Entries for locating words and elements:
* * *
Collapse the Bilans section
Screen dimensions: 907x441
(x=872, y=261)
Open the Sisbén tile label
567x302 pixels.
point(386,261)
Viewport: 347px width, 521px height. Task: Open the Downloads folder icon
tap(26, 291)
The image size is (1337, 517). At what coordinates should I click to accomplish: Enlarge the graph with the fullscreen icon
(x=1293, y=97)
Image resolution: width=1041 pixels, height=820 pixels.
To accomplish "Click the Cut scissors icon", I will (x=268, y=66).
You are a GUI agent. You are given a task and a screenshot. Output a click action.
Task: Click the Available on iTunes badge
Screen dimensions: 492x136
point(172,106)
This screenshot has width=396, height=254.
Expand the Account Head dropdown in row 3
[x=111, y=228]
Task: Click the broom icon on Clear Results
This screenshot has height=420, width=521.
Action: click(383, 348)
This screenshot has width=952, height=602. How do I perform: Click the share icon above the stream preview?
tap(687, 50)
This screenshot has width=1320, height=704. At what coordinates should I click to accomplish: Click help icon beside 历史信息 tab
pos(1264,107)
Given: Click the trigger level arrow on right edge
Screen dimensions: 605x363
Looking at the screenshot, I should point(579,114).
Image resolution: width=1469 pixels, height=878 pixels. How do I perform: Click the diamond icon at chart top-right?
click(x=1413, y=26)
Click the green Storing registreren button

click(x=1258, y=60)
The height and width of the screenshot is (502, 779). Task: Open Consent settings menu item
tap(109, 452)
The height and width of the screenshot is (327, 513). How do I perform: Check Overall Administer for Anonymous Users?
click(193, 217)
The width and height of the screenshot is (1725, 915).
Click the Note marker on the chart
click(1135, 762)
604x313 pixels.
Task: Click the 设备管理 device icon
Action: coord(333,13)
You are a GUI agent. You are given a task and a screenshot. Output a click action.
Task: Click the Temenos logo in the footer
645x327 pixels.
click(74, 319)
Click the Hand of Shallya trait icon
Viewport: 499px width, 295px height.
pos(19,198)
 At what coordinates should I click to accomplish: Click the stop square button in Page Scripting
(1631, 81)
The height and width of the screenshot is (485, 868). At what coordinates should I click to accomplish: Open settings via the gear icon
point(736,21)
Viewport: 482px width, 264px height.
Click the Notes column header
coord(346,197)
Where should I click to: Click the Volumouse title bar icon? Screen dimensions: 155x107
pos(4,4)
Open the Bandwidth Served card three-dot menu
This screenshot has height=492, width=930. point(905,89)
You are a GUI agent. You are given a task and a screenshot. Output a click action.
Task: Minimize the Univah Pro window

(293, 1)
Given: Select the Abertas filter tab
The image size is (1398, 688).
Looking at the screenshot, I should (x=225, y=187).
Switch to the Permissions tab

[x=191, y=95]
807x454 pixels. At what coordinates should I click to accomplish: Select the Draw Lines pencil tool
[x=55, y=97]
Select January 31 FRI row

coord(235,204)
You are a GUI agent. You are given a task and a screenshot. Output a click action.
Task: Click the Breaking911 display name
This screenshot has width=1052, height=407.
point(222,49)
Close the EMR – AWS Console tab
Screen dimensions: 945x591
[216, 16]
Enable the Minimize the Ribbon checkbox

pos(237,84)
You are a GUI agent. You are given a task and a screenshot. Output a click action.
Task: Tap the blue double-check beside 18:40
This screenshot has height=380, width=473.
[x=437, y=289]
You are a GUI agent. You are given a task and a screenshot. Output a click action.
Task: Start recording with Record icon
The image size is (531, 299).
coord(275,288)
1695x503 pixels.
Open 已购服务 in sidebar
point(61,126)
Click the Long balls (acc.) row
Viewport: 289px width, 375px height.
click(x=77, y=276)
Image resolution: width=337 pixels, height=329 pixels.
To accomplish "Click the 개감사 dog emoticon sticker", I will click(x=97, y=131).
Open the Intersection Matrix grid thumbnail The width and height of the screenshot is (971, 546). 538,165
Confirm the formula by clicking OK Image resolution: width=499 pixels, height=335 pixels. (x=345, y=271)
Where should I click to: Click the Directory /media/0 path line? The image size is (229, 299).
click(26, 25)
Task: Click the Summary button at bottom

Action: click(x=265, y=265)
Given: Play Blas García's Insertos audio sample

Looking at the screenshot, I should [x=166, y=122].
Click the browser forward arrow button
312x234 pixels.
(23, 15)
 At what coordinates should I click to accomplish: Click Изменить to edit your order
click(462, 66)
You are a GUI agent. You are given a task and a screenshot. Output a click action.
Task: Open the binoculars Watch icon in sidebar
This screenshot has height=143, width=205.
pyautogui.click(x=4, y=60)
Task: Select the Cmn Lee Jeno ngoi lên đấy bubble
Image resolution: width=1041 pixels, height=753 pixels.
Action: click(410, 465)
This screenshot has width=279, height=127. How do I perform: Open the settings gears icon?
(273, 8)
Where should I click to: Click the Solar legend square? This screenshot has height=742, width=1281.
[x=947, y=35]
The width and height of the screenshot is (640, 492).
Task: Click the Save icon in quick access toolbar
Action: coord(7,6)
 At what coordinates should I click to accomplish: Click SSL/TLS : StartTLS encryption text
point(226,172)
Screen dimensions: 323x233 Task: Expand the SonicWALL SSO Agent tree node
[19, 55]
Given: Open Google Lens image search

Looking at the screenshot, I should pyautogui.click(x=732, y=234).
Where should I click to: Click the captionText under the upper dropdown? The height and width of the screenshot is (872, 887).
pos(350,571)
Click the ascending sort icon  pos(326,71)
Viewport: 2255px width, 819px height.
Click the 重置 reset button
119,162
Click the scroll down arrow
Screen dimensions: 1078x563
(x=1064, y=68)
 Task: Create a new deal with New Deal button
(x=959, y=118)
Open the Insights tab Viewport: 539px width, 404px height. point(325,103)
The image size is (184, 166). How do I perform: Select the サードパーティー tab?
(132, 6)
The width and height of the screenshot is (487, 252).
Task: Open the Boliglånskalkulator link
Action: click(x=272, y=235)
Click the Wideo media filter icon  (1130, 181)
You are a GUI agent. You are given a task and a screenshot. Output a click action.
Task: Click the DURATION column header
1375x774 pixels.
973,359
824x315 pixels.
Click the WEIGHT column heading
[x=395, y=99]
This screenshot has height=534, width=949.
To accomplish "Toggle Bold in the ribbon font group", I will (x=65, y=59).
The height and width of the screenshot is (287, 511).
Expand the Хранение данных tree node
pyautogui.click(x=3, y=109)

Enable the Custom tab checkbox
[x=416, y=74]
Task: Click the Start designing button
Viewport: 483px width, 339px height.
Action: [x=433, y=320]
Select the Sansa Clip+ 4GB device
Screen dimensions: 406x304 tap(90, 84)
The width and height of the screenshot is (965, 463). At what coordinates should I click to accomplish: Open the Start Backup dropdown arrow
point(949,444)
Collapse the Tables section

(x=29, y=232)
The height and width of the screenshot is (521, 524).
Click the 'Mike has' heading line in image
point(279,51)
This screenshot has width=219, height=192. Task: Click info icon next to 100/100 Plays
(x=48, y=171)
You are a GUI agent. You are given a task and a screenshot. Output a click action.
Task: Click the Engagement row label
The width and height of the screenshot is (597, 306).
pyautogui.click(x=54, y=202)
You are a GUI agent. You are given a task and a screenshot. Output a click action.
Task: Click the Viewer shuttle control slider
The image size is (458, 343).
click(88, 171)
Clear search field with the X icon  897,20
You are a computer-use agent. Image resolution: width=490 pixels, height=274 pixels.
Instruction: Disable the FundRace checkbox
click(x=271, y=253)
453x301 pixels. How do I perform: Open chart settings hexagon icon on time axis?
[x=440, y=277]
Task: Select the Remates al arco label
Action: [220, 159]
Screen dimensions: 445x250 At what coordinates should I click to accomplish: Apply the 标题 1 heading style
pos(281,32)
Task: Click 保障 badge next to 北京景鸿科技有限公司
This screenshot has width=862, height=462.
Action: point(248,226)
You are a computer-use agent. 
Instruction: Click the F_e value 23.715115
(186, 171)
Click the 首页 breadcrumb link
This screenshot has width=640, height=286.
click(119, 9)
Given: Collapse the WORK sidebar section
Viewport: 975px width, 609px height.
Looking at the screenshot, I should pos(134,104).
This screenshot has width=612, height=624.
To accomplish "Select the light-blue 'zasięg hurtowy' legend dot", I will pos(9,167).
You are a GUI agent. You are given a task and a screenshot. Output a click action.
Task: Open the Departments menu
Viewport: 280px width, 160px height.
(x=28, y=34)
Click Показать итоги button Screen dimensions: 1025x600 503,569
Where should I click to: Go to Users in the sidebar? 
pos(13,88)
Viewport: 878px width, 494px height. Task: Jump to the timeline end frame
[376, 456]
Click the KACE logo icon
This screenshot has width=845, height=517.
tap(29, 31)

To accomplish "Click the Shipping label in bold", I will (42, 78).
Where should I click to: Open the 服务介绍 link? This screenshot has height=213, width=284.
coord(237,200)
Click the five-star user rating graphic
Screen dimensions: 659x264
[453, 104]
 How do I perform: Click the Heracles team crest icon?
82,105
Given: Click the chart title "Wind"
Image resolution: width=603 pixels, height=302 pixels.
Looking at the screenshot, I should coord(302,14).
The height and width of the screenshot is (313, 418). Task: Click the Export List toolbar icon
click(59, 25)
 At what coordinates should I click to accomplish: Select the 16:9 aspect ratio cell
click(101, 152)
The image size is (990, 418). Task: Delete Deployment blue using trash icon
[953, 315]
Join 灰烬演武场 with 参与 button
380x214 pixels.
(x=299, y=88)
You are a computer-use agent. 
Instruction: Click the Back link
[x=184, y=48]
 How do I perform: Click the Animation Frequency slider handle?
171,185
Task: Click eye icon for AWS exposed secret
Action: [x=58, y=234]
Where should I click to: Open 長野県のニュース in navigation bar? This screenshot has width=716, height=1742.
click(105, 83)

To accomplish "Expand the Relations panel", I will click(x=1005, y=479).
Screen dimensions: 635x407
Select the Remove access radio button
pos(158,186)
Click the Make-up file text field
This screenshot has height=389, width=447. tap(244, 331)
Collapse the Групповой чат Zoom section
* * *
▶ [Exercise task]:
Copy out the lines starting with the line containing "Task: Click the Start designing button" and going on through the line containing "point(279,51)", word for word.

▶ [Full answer]:
Task: Click the Start designing button
Viewport: 483px width, 339px height.
Action: [x=433, y=320]
Select the Sansa Clip+ 4GB device
Screen dimensions: 406x304 tap(90, 84)
The width and height of the screenshot is (965, 463). At what coordinates should I click to accomplish: Open the Start Backup dropdown arrow
point(949,444)
Collapse the Tables section

(x=29, y=232)
The height and width of the screenshot is (521, 524).
Click the 'Mike has' heading line in image
point(279,51)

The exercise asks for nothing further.